BEGIN EXCERPT

Here’s two quick stories about providing native Windows support for pestle.
Home Directory
The first issue boiled down to our using the following code to get a user’s home directory
$home = trim(`echo ~`);
if(!is_dir($home)) {
throw new Exception("Could not find home directory with echo ~");
}
This works for the *nix family of operating systems, but doesn’t for Windows. We’ll probably end up doing something like this instead
$home = trim(`echo ~`);
if(!is_dir($home)) {
$home = trim(`echo %HOMEPATH%`);
}
if(!is_dir($home)) {
throw new Exception("Could not find home directory with echo ~");
}
Also of note: This problem was harder to diagnose because I’d failed to import PHP’s top level Exception
class into the local namespace, and so the throw
was trying to throw a Pulsestorm\Pestle\Config\Exception
— which doesn’t exist. Despite ten plus years of PHP namespaces I still regularly do this when throwing an exception.
Git Bash
The second problem was a bit subtler. Pestle’s autoloader is a bit — strange? non-standard? — in that it needs to operate differently whether you’re running code from a pestle executable/phar, the test suite, or regular old PHP. Back when I started the project I’d hoped to make the individual function importing work seamlessly across all three enviornments, but my time and attention ended up elsewhere and this autoloader hack remained in place.

END EXCERPT
BEGIN DATA

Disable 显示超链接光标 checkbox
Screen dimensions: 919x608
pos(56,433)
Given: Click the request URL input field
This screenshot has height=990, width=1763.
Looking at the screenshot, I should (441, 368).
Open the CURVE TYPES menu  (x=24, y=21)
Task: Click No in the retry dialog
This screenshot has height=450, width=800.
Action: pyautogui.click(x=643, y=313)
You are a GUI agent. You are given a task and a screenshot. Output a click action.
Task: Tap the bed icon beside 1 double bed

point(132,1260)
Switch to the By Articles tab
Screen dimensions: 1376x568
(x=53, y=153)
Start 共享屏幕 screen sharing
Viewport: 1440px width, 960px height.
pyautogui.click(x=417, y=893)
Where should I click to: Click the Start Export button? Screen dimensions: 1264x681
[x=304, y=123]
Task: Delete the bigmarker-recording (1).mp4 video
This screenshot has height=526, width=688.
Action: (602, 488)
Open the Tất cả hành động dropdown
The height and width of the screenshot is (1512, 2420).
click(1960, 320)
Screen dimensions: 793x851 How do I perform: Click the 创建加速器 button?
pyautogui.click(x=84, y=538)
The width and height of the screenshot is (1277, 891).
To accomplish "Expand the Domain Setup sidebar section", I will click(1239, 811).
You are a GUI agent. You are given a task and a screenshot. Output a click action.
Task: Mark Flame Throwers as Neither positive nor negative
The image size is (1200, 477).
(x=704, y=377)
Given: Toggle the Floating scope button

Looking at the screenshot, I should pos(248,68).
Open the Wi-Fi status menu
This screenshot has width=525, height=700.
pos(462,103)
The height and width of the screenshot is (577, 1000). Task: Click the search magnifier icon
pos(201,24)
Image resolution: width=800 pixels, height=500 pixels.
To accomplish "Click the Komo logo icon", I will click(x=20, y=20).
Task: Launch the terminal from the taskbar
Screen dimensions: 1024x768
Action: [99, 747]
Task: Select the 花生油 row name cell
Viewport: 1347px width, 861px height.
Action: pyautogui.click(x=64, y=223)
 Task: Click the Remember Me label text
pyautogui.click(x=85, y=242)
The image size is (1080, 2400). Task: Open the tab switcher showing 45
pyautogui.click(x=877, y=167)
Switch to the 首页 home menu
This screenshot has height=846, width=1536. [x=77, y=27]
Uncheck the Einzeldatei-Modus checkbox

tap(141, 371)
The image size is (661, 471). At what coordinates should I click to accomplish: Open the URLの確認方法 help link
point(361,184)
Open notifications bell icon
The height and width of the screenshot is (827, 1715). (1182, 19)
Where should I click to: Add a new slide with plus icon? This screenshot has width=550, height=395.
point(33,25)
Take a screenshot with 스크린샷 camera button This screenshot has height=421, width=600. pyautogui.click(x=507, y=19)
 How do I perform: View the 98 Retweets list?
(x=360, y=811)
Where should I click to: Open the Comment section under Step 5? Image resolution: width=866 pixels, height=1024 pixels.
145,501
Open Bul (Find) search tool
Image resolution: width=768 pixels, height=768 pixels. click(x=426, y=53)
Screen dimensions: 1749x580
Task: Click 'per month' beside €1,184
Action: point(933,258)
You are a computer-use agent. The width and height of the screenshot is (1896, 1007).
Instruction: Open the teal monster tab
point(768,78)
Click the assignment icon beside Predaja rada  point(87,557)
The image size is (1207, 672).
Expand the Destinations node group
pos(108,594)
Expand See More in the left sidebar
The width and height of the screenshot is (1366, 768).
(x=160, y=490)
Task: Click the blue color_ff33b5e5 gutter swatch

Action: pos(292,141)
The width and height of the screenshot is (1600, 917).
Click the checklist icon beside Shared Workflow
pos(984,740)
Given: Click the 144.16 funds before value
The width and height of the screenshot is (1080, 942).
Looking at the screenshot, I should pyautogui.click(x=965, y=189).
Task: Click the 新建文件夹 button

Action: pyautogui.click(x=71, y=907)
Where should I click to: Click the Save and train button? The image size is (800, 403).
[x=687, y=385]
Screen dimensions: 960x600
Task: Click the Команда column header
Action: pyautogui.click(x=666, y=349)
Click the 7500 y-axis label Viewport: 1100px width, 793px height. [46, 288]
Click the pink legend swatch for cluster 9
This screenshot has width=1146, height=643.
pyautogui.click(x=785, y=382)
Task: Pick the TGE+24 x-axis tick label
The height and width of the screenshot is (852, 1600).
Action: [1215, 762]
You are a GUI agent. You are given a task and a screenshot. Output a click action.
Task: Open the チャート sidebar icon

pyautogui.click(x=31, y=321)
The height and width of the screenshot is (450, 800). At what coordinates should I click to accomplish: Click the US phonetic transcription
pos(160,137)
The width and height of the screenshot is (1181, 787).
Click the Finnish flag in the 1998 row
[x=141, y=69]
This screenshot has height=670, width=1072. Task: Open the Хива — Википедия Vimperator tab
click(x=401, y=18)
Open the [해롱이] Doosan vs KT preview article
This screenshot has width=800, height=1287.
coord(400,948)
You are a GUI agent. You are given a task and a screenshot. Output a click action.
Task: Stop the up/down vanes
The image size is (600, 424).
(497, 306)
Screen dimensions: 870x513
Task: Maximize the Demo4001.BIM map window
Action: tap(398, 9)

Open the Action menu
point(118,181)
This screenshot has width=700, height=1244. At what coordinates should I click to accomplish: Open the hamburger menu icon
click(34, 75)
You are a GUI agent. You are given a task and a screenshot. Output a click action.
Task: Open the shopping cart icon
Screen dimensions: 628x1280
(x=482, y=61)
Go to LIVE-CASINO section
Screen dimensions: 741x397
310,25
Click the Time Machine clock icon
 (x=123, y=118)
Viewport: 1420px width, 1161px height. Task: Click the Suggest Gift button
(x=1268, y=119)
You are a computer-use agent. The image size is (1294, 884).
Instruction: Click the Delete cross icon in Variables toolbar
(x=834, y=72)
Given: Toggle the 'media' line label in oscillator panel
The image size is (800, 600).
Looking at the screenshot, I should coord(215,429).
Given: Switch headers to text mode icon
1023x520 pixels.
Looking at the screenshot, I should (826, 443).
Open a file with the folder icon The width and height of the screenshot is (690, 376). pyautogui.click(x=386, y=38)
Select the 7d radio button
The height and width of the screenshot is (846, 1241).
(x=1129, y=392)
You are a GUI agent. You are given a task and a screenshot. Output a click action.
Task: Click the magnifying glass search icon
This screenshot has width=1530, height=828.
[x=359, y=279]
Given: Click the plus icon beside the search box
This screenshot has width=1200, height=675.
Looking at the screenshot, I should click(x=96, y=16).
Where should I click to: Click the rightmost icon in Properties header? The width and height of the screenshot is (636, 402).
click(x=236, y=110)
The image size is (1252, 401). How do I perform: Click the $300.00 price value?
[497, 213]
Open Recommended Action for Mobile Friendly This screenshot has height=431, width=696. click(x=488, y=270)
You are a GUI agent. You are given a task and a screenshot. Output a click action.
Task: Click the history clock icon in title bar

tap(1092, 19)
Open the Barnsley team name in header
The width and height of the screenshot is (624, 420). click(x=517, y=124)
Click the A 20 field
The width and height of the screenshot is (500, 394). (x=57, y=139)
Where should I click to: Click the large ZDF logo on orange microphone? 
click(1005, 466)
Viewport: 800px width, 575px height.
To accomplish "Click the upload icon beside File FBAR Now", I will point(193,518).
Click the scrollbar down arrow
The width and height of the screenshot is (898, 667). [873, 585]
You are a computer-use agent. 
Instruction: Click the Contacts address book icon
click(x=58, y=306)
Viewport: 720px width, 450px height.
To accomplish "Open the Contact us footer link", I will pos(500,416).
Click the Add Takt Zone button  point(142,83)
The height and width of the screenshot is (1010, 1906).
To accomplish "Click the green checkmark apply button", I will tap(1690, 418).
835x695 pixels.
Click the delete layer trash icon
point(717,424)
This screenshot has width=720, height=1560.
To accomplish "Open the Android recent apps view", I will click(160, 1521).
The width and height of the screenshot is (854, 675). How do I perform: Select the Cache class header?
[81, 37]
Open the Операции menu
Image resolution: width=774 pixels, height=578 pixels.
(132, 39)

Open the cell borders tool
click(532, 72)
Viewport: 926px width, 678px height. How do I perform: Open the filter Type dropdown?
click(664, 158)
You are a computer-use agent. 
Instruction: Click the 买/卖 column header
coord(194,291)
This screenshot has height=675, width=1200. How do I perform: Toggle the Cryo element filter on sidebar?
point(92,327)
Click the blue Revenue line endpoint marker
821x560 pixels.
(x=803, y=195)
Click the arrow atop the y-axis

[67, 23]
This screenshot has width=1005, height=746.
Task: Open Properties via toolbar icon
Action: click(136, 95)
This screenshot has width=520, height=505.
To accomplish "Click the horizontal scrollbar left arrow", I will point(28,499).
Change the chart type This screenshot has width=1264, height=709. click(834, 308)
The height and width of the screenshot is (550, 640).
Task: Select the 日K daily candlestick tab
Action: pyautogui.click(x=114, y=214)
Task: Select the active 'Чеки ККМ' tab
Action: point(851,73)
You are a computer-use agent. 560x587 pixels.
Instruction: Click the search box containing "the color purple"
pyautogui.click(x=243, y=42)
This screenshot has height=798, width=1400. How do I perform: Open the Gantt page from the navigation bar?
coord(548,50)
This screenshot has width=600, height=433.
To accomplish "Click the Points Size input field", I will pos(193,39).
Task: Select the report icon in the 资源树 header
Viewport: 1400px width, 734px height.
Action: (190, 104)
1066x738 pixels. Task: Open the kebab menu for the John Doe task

END DATA

### ACTIVITIES
A) In the post on Windows support for pestle, why was the home directory problem harder to diagnose? Answer in one to three sentences.
B) Continue the post on Windows support for pestle, starting after its last sentence in the Git Bash section.

### RESPONSES PER TASK
A) PHP's top-level Exception class had not been imported into the local namespace. As a result, the throw statement tried to throw Pulsestorm\Pestle\Config\Exception, a class that doesn't exist.

B)
So this bit of code is how we detect whether the user’s invoking things via one of the pestle executables or via regular PHP.
global $argv;
if(isset($argv[0]))
{
$parts = explode(DIRECTORY_SEPARATOR, $argv[0]);
$last = strToLower(array_pop($parts));
if(in_array($last, ['pestle', 'pestle_dev', 'pestle.phar']))
{
return;
}
}
This code splits the full executable path (/path/to/pestle.phar
) by the path separator. It even makes sure to use DIRECTORY_SEPARATOR
so that the windows path separator (a backslash \\
) is the thing we’re splitting on.
The works great, unless someone’s using Git Bash. Git Bash is a feature of Git for Windows that gives you an emulated bash shell. This shell is still using Windows executables — it just looks and behaves like a unix enviornment.
This means the value of $argv[0]
is something like /path/to/pestle.phar
, but the DIRECTORY_SEPARATOR
variable is still a backslash — \\
. TL;DR; this makes the detection fail, which means pestle ends up trying to double load function definitions.
Retro
I remember when I wrote the echo ~
code that part of me thought “this will probably fail somewhere” — shelling out to the environment usually results in less portable code. But I also thought “I don’t want to spend a few days spinning up different OS environments and investigating libraries just to get the user’s home directory”, so let’s see how it goes.
The DIRECTORY_SEPARATOR
code though — that was a deliberate attempt to think about both windows and unix enviornments and handle both. I only stumbled across this problem when I was trying to get Windows setup to debug the first problem, and discovered it had already been reported as a separate issue. A good reminder of why reproduction steps are so important when reporting bugs.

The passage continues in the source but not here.